Activity: Give again, word for word, the line holding "Task: Select the" and every line after it through the end of the data below. Omit pictures.
Information shown: Begin
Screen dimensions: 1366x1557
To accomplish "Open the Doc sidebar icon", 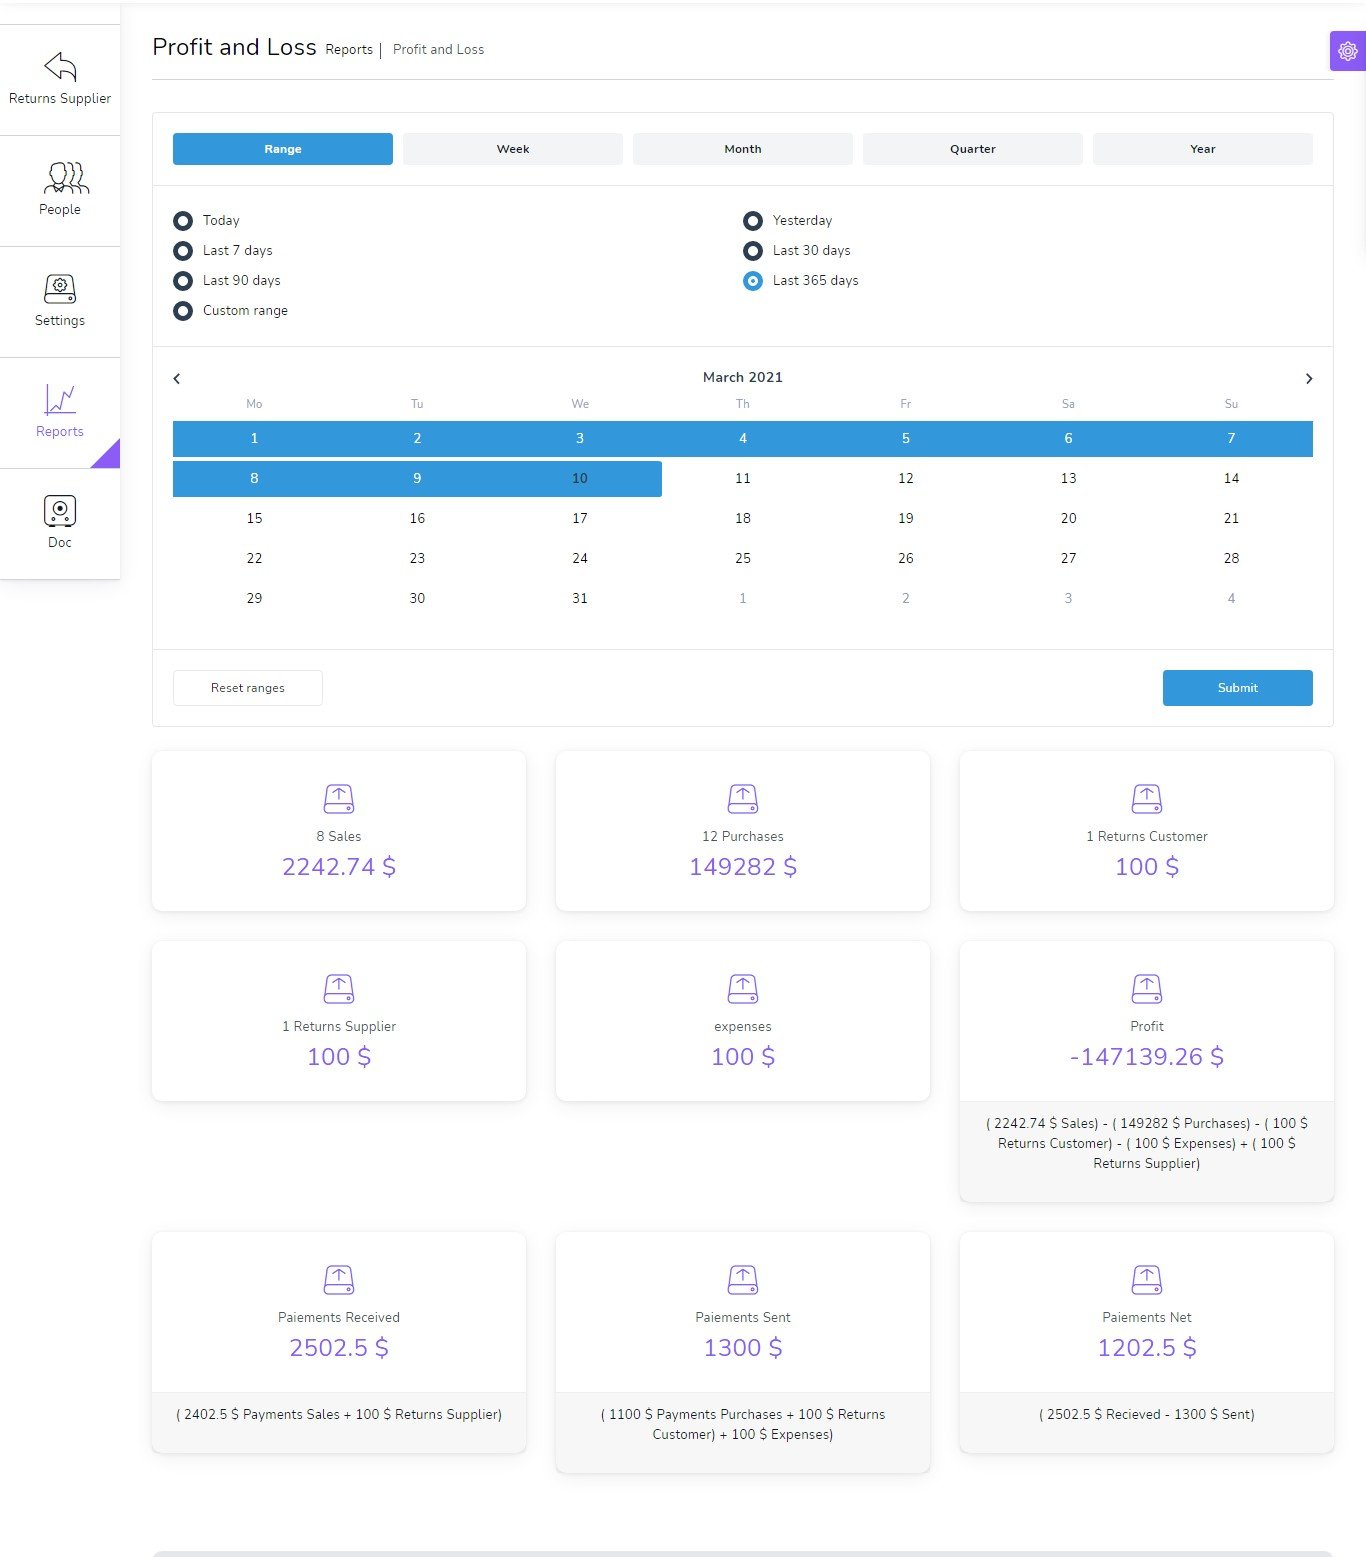I will (60, 511).
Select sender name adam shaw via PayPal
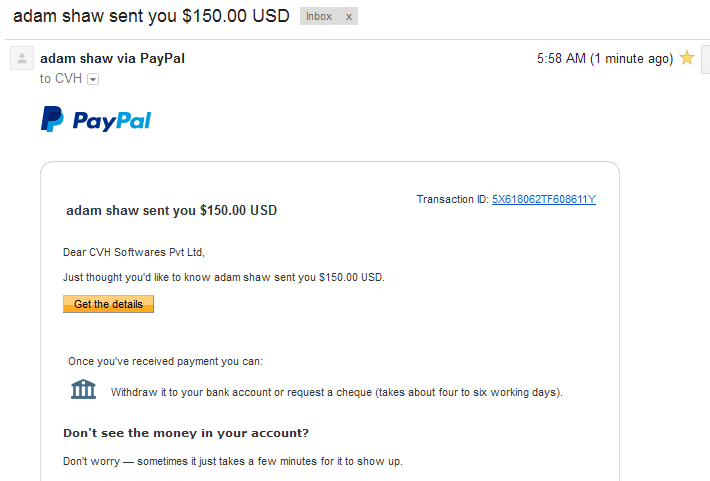The image size is (710, 481). [x=112, y=58]
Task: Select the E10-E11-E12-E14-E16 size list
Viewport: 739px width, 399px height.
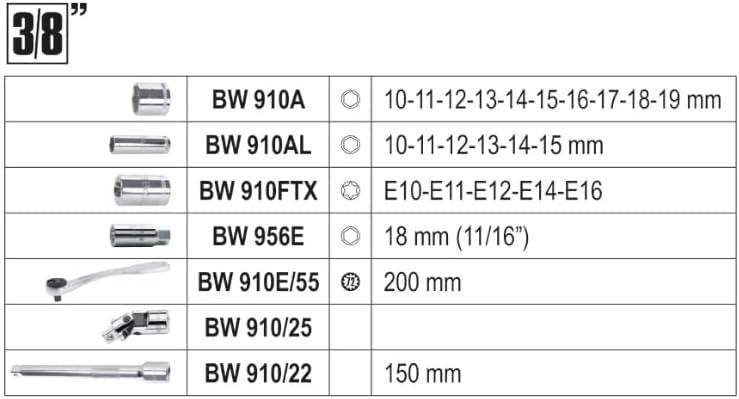Action: (x=493, y=191)
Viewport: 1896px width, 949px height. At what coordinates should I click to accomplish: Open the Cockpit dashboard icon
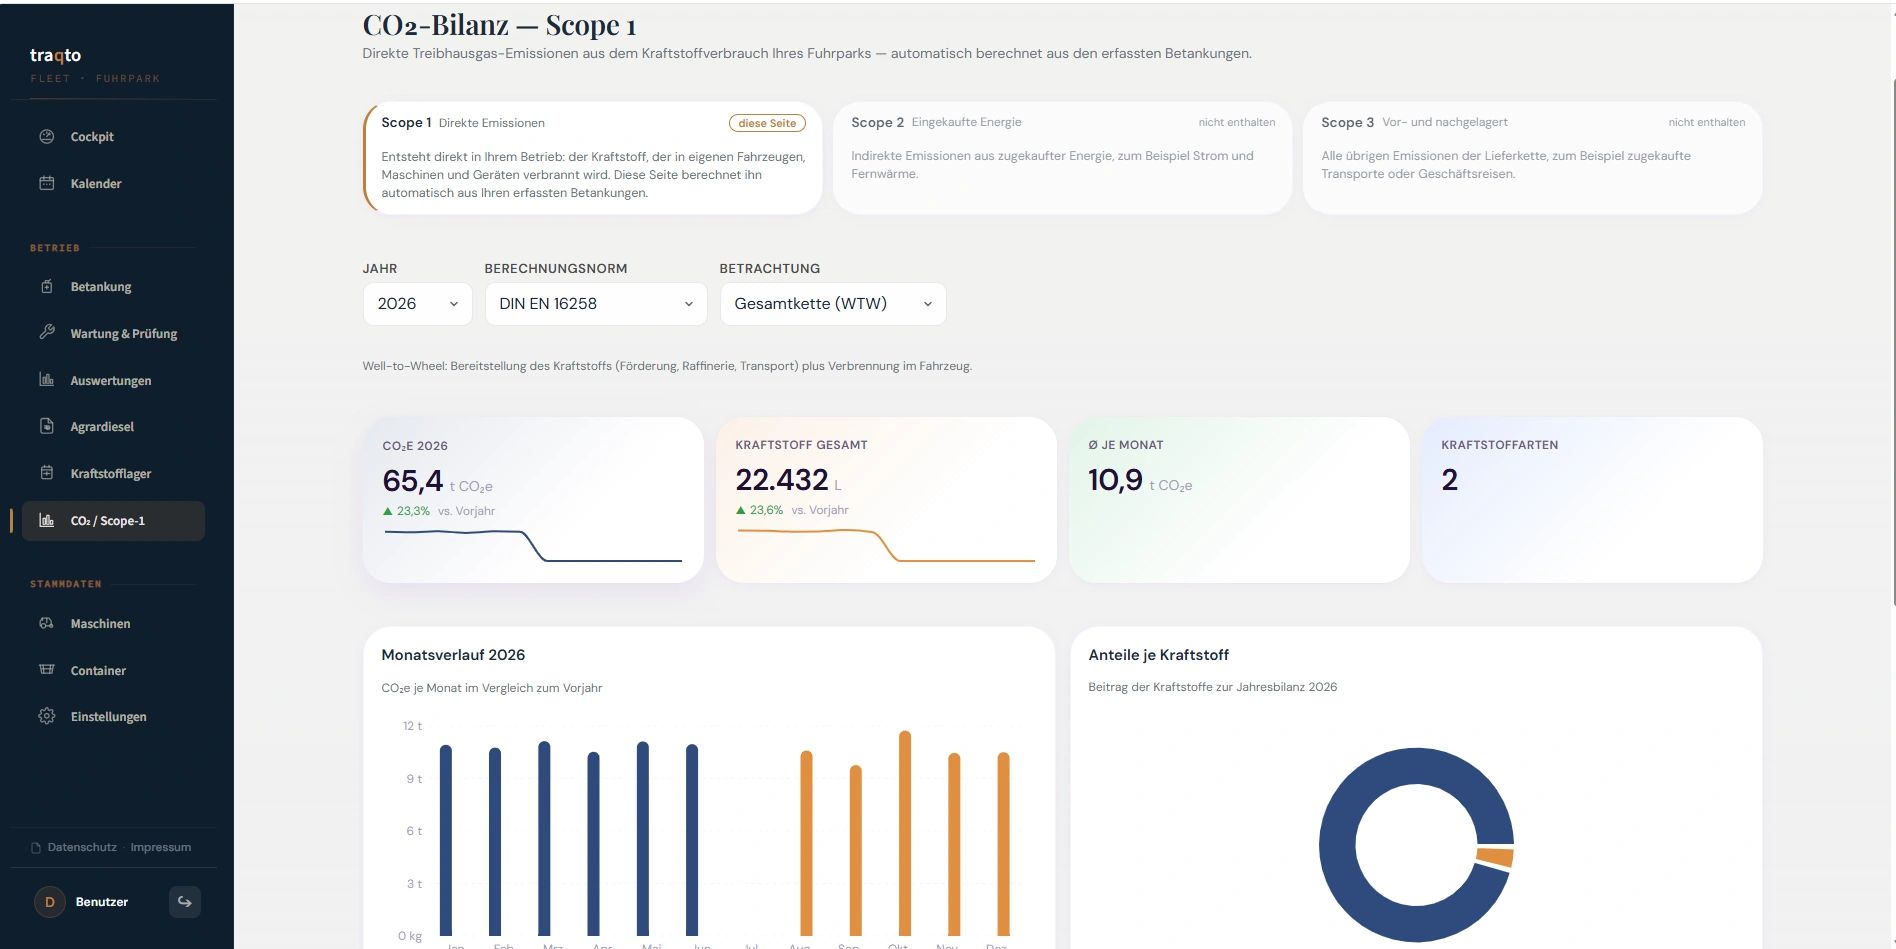[46, 137]
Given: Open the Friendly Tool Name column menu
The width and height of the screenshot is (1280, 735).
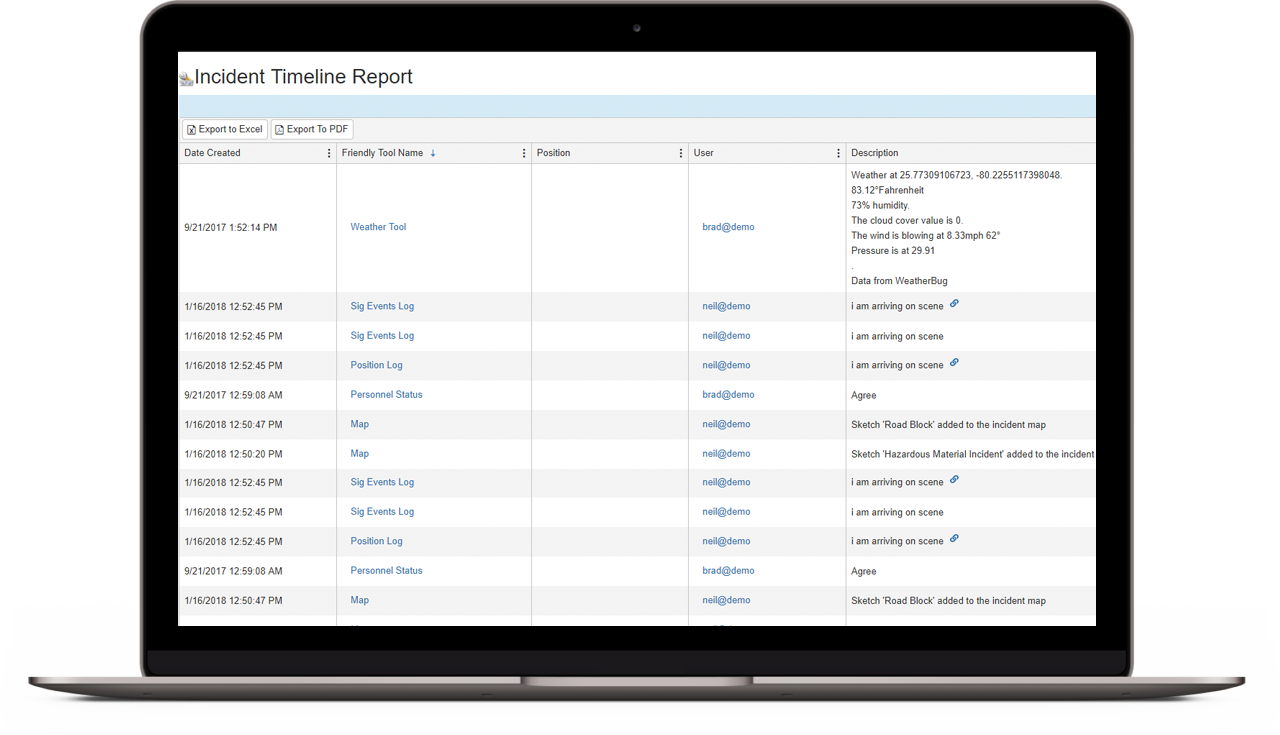Looking at the screenshot, I should point(523,152).
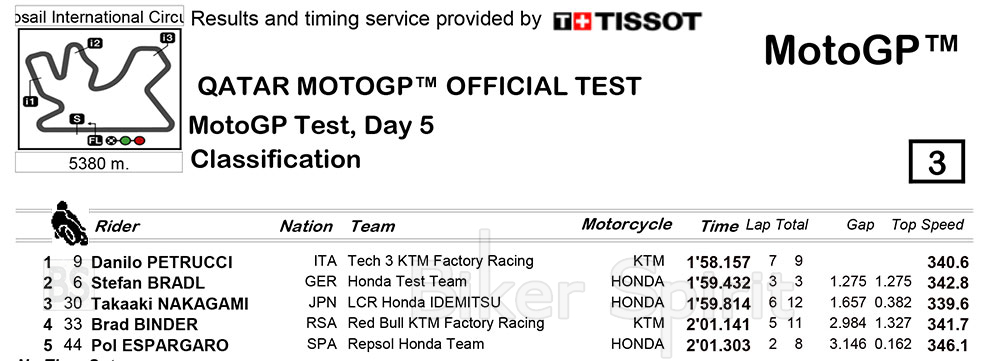Click the motorcycle rider silhouette icon
1000x361 pixels.
[x=69, y=223]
Information shown: End
Result of this task:
Task: Select the E10-E11-E12-E14-E16 size list
Viewport: 739px width, 399px height.
Action: (x=493, y=191)
Viewport: 1896px width, 949px height. At what coordinates should I click to accomplish: Open the Cockpit dashboard icon
[46, 137]
Given: Open the Friendly Tool Name column menu
The width and height of the screenshot is (1280, 735).
Looking at the screenshot, I should point(523,152).
Click the motorcycle rider silhouette icon
1000x361 pixels.
[x=69, y=223]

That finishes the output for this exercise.